What’s your name?

Nick loves people and he is unafraid to initiate a conversation with everyone that he meets.  We began noticing this habit of his about 10 years ago when we started using a wheelchair while we were traveling with him.  We would use the service offered by the airport to have a person push his wheelchair through the airport.  It has been especially helpful to us as we need to manage getting through airport security with a lot of carry-on bags.

His first question typically is. “What your name?” Arden or I often need to interpret what he is asking.  When the person answers, Nick will repeat their name, trying to pronounce it correctly.  Depending on the native language of the other individual, this can be difficult for Nick.

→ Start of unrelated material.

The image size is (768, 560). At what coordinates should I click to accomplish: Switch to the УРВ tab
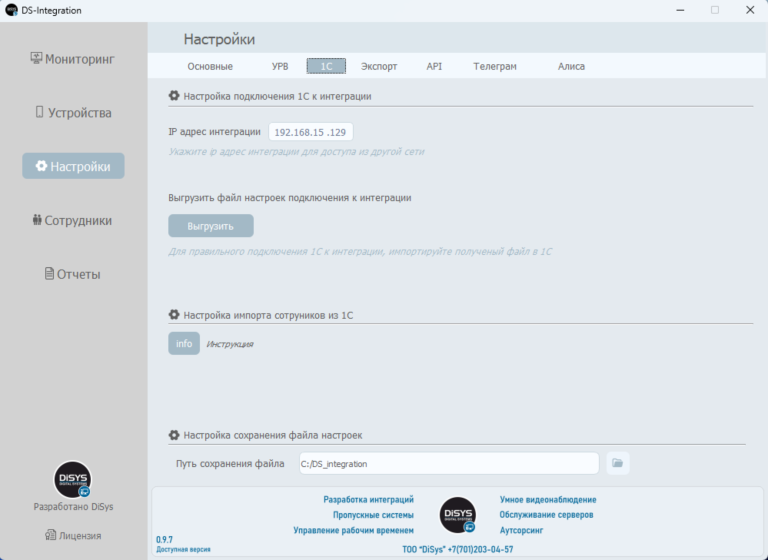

They do seem to appreciate the fact that he is trying to say their name correctly.

Then he tells them, “My name is Nick.”  Which is immediately followed by, “Have you met Eva?” or “Have you met Arden?”  Once everyone is properly introduced, he then asks, ” What you do for a living?”  If it is the wheelchair pusher he is asking, the person is sometimes confused by the question, because they are doing their job by pushing him through the airport.  Often Nick will followup with, “What you do at home?”

By then Nick has made a new friend and the other person is usually smiling and engaging in conversation with not only Nick, but also Arden and I or whoever else is traveling with us.  It is very fun to hear about other people, what they enjoy doing and how they came to work at the airport.  It really makes the whole transfer time much more pleasant by having that simple human connection with another person.

For a long time, I would try and stop him from asking questions.  I didn’t want him to be bothering other people.  I came to realize that instead of bothering someone, these interactions actually gave the other person the opportunity to be noticed and recognized as performing a valuable service.  As humans, we all need this.

There have been many times as we have traveled back through an airport, sometimes months later, we will see one of the wheelchair pushers again, and they remember Nick’s name.  It is another reminder to me that everyone appreciates being treated with respect and kindness.  Don’t be afraid to ask, “What’s your name?”